■ What is needed ■
Go to the line in the entries below that holds "Clear the entire" and repeat exactly from there through the line that holds "This screenshot has height=911, width=1920.", inclusive.

START Material supplied

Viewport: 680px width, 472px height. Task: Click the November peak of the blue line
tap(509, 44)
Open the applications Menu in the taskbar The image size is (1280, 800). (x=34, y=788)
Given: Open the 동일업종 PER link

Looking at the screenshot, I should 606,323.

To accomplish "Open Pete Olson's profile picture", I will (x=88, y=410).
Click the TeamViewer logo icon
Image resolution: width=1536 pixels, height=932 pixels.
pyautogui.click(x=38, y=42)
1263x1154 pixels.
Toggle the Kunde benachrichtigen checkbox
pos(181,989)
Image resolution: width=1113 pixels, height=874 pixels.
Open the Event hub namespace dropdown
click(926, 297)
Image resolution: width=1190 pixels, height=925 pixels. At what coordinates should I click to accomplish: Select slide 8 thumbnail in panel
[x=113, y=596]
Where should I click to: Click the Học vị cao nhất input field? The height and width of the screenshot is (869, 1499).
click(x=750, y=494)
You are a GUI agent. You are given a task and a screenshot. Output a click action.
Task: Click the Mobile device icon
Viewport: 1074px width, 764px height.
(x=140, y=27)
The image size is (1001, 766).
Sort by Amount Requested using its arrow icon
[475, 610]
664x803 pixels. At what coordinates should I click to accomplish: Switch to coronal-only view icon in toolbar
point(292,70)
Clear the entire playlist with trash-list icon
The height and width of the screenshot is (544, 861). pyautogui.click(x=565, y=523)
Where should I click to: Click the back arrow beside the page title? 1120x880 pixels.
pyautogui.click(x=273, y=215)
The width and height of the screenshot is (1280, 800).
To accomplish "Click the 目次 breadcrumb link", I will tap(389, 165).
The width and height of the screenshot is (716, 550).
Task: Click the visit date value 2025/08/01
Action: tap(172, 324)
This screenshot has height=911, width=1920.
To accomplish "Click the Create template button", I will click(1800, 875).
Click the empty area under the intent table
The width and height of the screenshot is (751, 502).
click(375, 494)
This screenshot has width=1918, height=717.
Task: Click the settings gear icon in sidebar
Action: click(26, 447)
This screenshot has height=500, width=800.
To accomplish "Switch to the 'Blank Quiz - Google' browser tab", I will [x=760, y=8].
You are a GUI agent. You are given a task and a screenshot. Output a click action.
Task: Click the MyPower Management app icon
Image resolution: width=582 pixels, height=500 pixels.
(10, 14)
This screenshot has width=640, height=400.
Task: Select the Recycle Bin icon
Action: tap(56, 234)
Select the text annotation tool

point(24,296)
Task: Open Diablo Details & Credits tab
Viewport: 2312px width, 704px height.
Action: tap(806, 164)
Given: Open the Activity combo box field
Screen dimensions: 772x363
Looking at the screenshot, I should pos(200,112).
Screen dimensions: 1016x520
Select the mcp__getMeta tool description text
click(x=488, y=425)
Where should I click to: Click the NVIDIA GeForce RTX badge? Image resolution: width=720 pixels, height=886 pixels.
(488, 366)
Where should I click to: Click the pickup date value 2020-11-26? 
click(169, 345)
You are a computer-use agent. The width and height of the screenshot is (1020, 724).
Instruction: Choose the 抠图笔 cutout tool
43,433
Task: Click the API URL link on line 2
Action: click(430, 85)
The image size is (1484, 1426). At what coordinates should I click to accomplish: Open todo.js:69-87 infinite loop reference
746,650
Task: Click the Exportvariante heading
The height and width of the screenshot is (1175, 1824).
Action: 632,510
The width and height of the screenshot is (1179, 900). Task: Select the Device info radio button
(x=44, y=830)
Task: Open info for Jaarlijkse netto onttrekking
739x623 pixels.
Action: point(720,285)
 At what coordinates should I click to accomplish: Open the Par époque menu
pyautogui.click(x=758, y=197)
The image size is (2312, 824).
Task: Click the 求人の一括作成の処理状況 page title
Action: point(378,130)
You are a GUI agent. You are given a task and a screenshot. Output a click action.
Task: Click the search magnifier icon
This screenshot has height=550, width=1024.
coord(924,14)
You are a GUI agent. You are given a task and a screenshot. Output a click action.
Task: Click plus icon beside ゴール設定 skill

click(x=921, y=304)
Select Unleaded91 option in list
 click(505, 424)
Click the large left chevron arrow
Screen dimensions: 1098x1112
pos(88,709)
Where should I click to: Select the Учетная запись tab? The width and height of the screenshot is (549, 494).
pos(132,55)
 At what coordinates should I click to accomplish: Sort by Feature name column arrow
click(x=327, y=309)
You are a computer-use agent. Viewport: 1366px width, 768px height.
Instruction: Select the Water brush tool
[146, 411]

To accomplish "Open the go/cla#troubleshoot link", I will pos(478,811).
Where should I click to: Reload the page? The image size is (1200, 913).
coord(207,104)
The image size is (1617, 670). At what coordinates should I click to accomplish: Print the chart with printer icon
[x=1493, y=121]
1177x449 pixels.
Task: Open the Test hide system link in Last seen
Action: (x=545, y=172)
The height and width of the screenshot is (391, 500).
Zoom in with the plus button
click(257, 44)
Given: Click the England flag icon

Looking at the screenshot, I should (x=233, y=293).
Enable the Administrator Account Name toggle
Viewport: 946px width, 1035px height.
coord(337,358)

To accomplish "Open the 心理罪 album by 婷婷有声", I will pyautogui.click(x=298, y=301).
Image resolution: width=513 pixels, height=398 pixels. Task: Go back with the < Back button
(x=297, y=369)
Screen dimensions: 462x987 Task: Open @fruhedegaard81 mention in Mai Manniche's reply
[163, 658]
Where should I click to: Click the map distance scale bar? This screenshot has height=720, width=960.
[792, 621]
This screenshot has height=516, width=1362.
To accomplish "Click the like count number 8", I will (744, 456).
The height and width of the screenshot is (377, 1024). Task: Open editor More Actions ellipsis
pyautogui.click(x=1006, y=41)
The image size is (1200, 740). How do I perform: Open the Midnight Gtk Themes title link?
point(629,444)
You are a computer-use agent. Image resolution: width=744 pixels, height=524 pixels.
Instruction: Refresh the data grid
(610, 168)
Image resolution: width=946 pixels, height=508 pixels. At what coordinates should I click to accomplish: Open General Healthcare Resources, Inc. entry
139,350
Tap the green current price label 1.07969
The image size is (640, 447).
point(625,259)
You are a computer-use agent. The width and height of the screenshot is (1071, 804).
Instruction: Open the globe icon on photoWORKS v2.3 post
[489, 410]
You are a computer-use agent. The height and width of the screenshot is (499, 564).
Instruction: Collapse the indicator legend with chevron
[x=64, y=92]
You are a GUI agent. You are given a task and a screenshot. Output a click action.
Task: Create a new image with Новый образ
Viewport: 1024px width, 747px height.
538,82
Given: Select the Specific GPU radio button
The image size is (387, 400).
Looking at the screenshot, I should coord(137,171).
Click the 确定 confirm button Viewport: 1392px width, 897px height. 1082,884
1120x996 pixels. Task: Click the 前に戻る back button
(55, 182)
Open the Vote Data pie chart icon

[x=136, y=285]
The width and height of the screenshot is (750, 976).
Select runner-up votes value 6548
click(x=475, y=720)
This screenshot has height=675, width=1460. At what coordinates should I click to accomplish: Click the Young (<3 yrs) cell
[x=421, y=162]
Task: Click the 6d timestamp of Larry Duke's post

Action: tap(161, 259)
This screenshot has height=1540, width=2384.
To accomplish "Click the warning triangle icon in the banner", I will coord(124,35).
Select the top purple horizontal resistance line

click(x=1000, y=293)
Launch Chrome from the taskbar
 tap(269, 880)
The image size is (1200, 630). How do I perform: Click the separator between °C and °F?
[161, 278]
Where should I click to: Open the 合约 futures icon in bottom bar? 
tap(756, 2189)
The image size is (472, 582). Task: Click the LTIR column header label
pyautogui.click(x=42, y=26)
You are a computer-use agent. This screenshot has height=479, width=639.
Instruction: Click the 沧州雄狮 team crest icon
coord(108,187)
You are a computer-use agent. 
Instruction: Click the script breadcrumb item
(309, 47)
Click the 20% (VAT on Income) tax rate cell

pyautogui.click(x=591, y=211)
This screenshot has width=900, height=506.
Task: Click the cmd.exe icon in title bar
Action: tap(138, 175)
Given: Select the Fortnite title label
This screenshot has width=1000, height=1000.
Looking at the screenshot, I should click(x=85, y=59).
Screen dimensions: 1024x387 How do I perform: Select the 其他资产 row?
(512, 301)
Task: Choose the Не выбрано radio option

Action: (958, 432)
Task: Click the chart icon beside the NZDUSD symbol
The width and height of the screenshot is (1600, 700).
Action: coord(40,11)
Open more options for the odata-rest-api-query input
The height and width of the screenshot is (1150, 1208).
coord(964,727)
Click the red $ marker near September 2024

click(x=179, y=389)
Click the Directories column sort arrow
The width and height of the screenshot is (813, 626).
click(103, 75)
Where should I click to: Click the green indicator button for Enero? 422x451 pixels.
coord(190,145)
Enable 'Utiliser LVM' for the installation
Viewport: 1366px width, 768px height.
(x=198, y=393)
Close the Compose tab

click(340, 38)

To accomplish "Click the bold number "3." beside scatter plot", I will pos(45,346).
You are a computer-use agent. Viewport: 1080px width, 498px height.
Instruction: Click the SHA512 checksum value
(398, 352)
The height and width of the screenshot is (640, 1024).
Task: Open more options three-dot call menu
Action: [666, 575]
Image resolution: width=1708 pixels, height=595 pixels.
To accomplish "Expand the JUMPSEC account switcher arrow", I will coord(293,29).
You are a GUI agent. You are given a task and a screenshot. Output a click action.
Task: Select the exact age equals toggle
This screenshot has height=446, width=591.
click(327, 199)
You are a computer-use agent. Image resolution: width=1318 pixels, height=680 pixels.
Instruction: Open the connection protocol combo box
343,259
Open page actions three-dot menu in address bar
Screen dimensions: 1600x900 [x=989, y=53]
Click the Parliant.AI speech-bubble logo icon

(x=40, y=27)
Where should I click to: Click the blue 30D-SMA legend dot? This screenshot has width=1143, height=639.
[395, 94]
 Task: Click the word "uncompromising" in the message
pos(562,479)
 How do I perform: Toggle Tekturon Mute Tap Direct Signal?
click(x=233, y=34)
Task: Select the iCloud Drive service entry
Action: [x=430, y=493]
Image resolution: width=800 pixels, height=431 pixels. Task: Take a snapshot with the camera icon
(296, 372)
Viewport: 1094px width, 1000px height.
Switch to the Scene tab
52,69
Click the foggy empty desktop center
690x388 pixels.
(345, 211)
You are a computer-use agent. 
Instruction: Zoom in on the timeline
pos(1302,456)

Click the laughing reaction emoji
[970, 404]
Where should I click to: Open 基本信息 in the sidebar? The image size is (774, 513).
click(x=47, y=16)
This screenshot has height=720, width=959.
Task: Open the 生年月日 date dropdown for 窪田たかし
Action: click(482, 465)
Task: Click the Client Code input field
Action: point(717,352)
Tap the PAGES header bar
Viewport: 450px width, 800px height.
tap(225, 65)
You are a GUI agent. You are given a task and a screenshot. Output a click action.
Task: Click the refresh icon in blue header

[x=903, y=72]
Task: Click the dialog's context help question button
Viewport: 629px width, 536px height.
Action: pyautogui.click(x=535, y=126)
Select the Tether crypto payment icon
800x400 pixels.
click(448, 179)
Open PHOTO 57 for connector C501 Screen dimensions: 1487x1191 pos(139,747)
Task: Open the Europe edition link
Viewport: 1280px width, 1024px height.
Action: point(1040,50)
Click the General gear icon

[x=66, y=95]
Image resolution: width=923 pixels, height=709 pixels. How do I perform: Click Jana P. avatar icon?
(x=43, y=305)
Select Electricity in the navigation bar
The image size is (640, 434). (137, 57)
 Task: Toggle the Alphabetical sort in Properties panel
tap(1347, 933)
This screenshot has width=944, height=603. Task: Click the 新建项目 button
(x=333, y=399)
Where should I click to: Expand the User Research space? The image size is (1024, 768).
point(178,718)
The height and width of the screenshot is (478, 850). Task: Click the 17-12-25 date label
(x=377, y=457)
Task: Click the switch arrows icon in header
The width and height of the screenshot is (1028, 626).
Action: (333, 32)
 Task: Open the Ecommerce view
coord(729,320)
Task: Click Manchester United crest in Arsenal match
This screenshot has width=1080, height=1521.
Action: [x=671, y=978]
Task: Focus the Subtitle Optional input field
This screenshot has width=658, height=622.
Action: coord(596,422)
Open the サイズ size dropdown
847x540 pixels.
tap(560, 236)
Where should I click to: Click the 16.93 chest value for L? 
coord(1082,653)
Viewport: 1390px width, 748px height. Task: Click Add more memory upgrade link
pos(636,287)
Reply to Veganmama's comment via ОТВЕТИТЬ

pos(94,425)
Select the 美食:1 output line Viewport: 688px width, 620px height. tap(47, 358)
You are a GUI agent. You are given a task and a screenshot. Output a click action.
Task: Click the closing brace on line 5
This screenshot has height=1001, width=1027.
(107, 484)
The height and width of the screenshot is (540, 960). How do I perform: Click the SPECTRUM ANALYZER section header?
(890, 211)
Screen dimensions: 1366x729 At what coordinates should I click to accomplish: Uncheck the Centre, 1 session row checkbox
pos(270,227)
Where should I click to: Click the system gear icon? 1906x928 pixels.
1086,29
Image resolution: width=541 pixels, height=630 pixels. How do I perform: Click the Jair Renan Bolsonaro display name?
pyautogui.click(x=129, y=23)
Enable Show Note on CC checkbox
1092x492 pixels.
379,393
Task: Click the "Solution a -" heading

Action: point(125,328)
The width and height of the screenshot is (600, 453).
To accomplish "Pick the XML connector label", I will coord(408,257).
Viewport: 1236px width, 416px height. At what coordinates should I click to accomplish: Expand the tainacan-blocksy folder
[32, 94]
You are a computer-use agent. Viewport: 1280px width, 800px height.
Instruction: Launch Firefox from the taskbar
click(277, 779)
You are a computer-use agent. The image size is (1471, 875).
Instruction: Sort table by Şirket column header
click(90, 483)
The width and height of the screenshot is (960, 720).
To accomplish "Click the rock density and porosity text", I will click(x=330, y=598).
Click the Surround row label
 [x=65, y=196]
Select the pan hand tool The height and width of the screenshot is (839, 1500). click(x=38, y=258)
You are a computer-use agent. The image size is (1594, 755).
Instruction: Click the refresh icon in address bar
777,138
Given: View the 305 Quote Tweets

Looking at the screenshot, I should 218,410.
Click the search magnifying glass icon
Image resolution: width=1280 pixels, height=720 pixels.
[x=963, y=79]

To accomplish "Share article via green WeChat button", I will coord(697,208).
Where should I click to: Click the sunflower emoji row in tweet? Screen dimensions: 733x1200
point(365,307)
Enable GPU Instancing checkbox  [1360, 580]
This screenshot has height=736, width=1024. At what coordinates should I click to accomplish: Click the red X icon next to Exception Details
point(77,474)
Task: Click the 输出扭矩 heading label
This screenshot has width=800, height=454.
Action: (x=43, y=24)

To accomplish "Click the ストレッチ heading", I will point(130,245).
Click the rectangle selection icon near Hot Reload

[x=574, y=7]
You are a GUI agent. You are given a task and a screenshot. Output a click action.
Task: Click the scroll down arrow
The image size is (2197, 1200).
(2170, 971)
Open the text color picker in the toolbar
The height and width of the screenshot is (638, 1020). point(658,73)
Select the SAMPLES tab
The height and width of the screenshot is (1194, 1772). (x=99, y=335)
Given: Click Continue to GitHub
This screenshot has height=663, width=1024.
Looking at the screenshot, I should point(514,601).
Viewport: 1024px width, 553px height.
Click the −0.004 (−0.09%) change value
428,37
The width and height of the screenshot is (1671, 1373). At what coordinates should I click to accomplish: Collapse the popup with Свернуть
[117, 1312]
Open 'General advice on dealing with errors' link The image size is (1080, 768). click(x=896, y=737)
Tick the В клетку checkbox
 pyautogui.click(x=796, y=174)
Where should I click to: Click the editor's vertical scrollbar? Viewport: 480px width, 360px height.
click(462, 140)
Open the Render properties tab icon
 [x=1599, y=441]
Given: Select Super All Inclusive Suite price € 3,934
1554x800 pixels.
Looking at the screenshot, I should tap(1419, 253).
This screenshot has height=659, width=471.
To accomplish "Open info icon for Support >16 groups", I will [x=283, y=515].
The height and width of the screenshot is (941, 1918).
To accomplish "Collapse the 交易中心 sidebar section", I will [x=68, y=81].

END Material supplied

■ Completed task ■
Clear the entire playlist with trash-list icon
The height and width of the screenshot is (544, 861). pyautogui.click(x=565, y=523)
Where should I click to: Click the back arrow beside the page title? 1120x880 pixels.
pyautogui.click(x=273, y=215)
The width and height of the screenshot is (1280, 800).
To accomplish "Click the 目次 breadcrumb link", I will tap(389, 165).
The width and height of the screenshot is (716, 550).
Task: Click the visit date value 2025/08/01
Action: tap(172, 324)
This screenshot has height=911, width=1920.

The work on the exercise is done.